Richard Stephenson und Vern Lewis war aufgefallen, dass Spitzschlammschnecken (Lymnaea stagnalis) in den Laboraquarien immer wieder für rund 20 Minuten in einem bewegungslosen Zustand verharrten. Dabei suchten sie zunächst einen festen Halt, dann entspannten sich ihre Muskeln, und die Weichtiere zogen ihre Fühler ein. Die Forscher wollten wissen, ob sich die Schnecken nur ausruhten, oder fest schliefen. Dazu berührten sie die Tiere mit einem Stäbchen am Kopf.

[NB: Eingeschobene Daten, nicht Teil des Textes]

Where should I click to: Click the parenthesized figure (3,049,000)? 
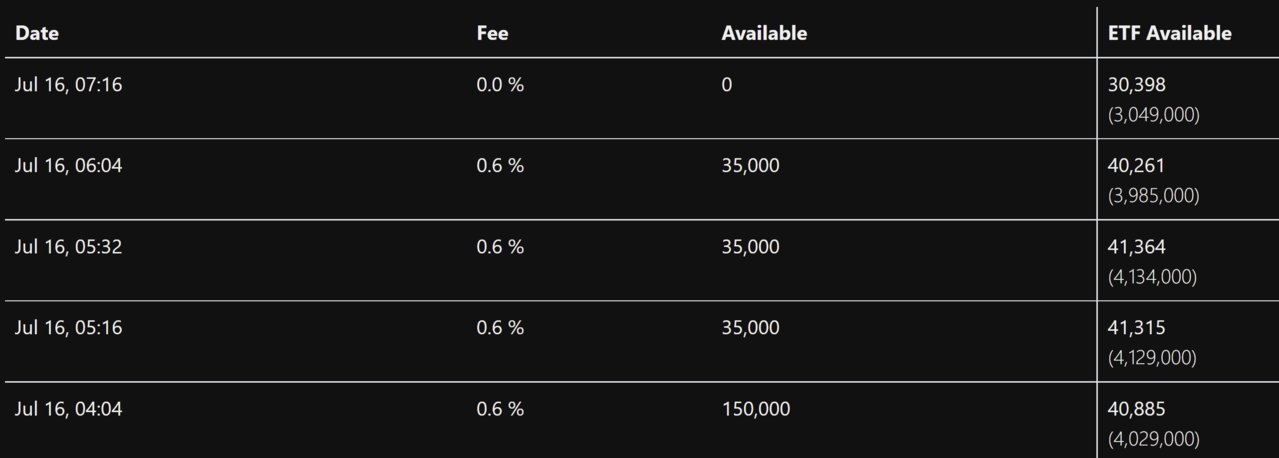[x=1153, y=114]
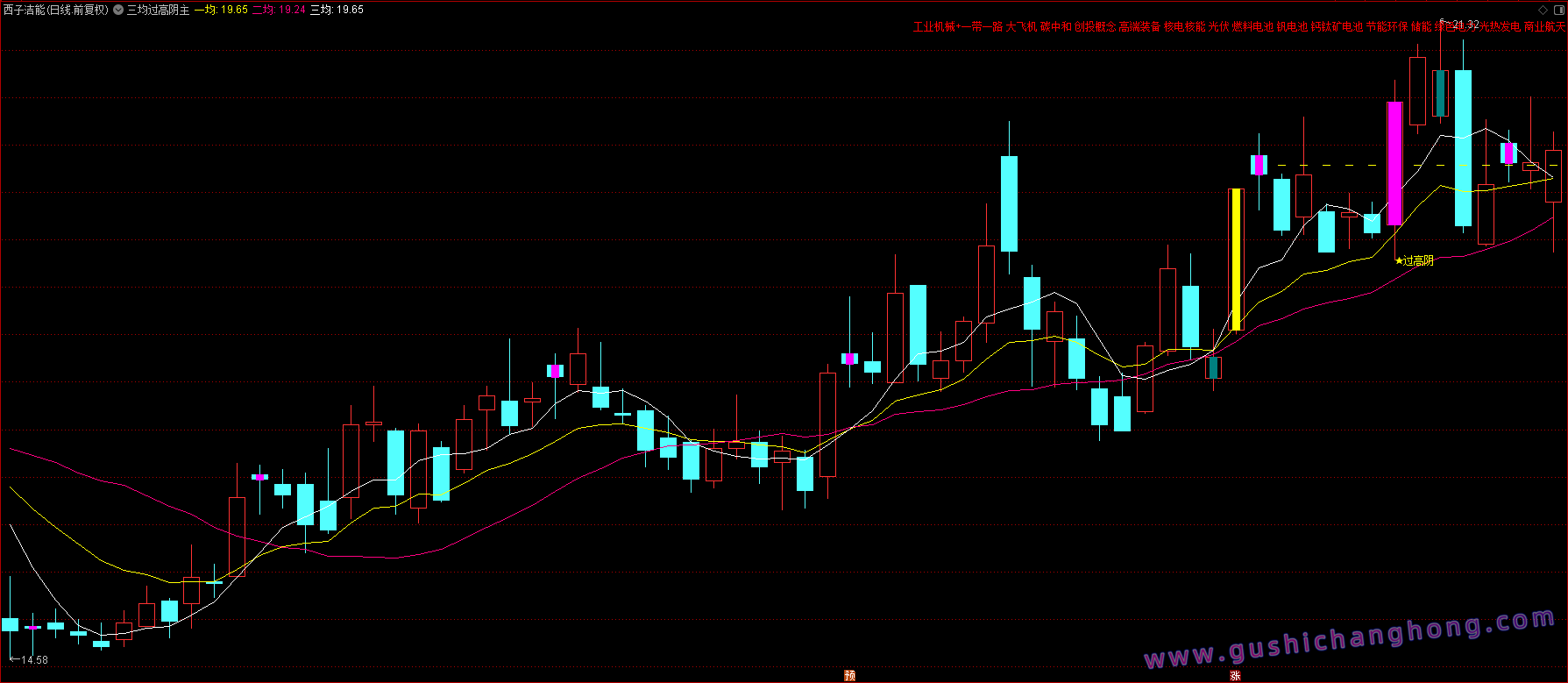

Beim Schlaf sollte eine Schutzreaktion erst mit Verzögerung eintreten – und genau das geschah. Erst nach einer Schrecksekunde begannen sich die Schnecken ganz langsam in ihr Gehäuse zurückzuziehen.
Weitere Beobachtungen ergaben, dass die Schnecken nicht – wie Wirbeltiere – einem regelmäßigen Schlafrhythmus folgten. Sie schliefen alle zwei bis drei Tage nach einem nicht erkennbaren Muster. Die Biologen hoffen auf neue Erkenntnisse über die Biologie des Schlafs.